During ANLY 512 we will be studying the theory and practice of data visualization. We will be using R and the packages within R to assemble data and construct many different types of visualizations. We begin by studying some of the theoretical aspects of visualization. To do that we must appreciate the basic steps in the process of making a visualization.

The objective of this assignment is to introduce you to R markdown and to complete and explain basic plots before moving on to more complicated ways to graph data.

The final product of your homework (this file) should include a short summary of each graphic.

To submit this homework you will create the document in Rstudio, using the knitr package (button included in Rstudio) and then submit the document to your Rpubs account. Once uploaded you will submit the link to that document on Moodle. Please make sure that this link is hyperlinked and that I can see the visualization and the code required to create it.

Questions

Find the mtcars data in R. This is the dataset that you will use to create your graphics.

  1. Create a pie chart showing the proportion of cars from the mtcars data set that have different cylinder (cyl) values.
mtcarscyl = table(mtcars$cyl)
percentlabels<- round(100*mtcarscyl/sum(mtcarscyl), 1)
pielabels<- paste(percentlabels, "%", sep="")
pie(mtcarscyl,col = rainbow(length(mtcarscyl)), labels = pielabels , main = 'Pie Chart for MTCars distribution of Cylinder', cex = 0.8)
legend("topright", c("Carburetor-1","Carburetor-2","Carburetor-3"), cex=0.6, fill=  rainbow(length(mtcarscyl)))

Based on the pie chart, it can be inferred that the majority of the car models had the cylinder value of Carburetor of 3 and 1, followed by 2.

  1. Create a bar graph, that shows the number of each carb type in mtcars.
mtcarscarb = table(mtcars$carb)
barplot(mtcarscarb, main = "Bar Plot for MTCars Carb", ylab = 'Frequency' ,xlab = "Carb Type")

The bar chart above indicates that the carb number of the majority of the cars were 2 or 4.

  1. Next show a stacked bar graph of the number of each gear type and how they are further divided out by cyl.
gearcyl <- table(mtcars$cyl, mtcars$gear)
barplot(gearcyl, main = "Stacked BarPlot for MTCars distribution by Gears Vs Cyl", xlab = "Number of Gears",ylab= "Frequency", col = c("yellow", "red", "green"), legend = rownames(gearcyl))

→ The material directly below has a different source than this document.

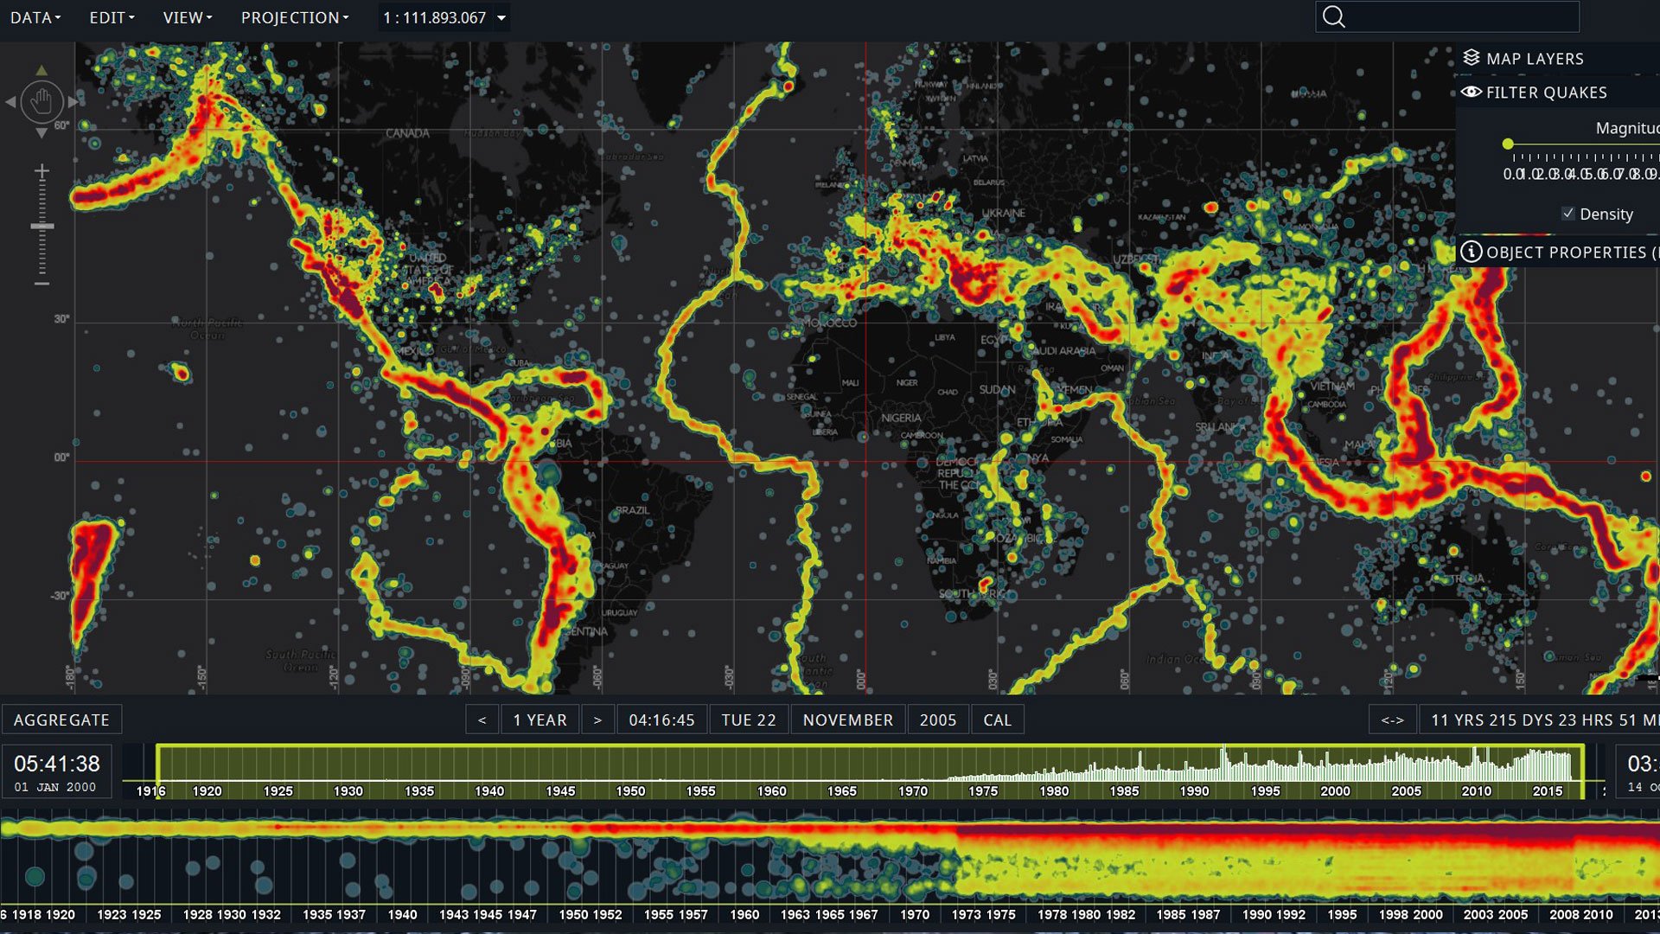Screen dimensions: 1660x934
Task: Click the AGGREGATE button
Action: click(61, 720)
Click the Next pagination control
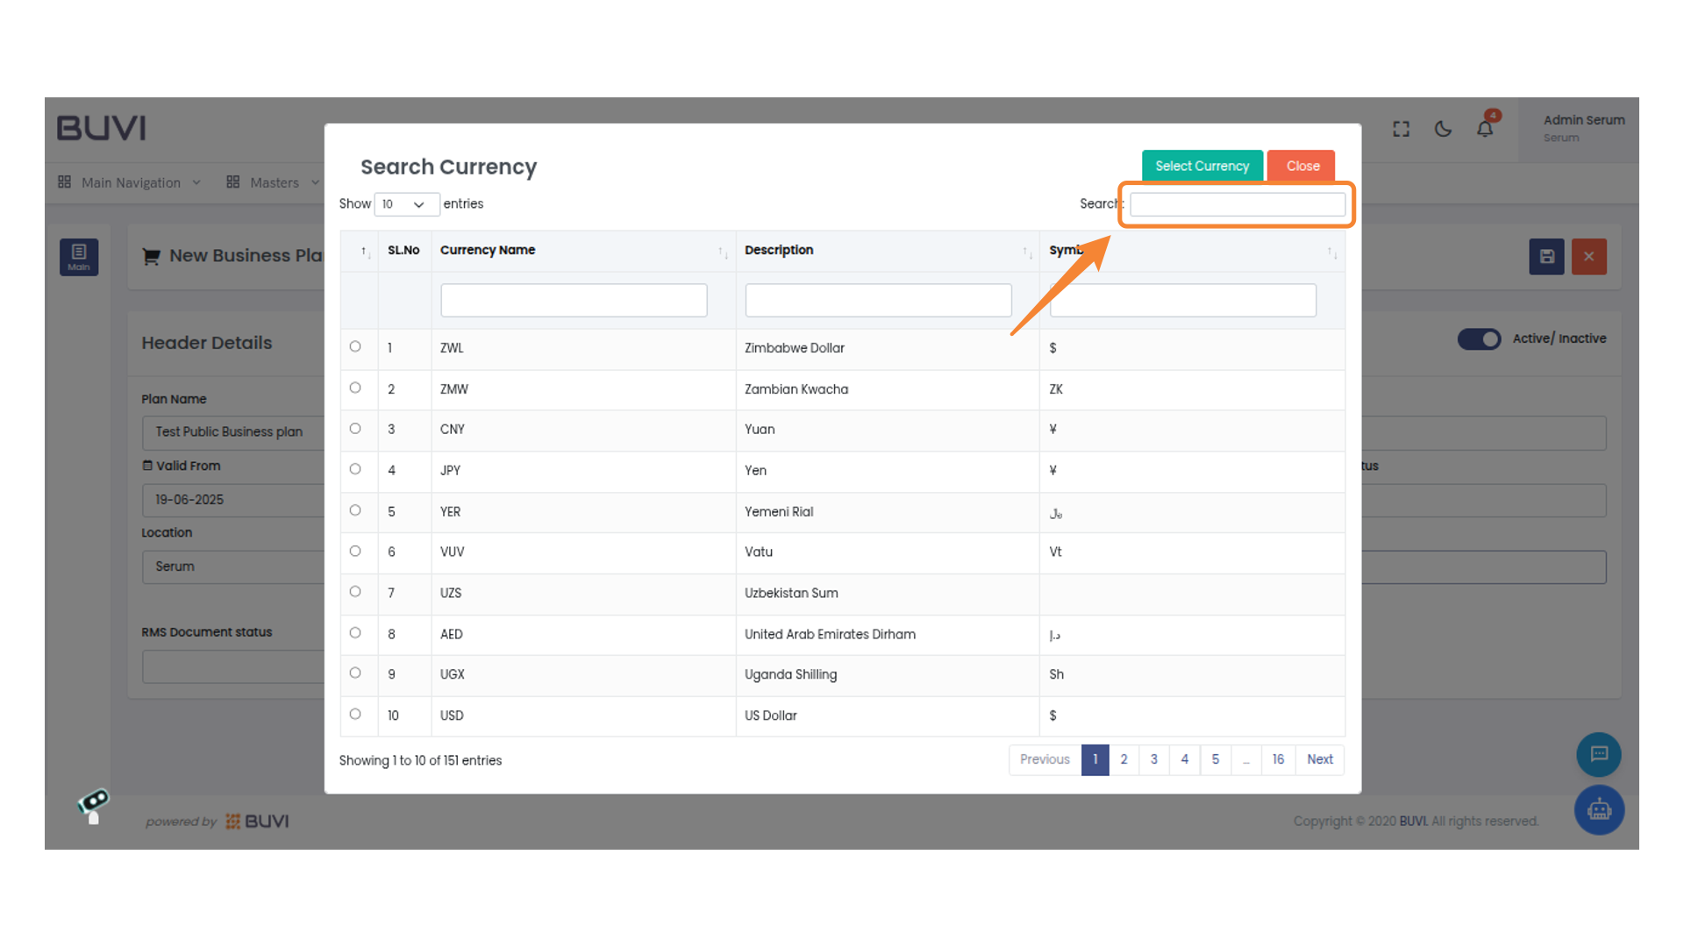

Based on the stacked bar graph above, it can be implied that the majority of cars having number of gears as 3 had 8 cylinders, and for cars having number of gears, most of them had 4 cylinders. But for cars having number of gears as 5, the distribution of number of cylinders in was equal.

  1. Draw a scatter plot showing the relationship between wt and mpg.
plot(mtcars$wt , mtcars$mpg, xlab = 'Weight of Cars', ylab = 'Miles per Gallon', main = 'Scatter Plot for MTCars Weight Vs MPG')
abline(lm(mtcars$mpg~mtcars$wt), col="blue")

From the scartter plot above, we can tell from the linear regression line in blue color that the car weight and mpg share negtive correlation with each other.

  1. Design a visualization of your choice using the data and write a brief summary about why you chose that visualization.
plot(mtcars$hp,mtcars$cyl,main="Relationship between hp and cyl", xlab="hp",ylab="cyl", pch=20)

The graph above is designed to show the relationship between horsepower and cylinder, and it indicated a posotive relationship - therefore, the cars with more powerful hp would more likely be equipped with more cyl.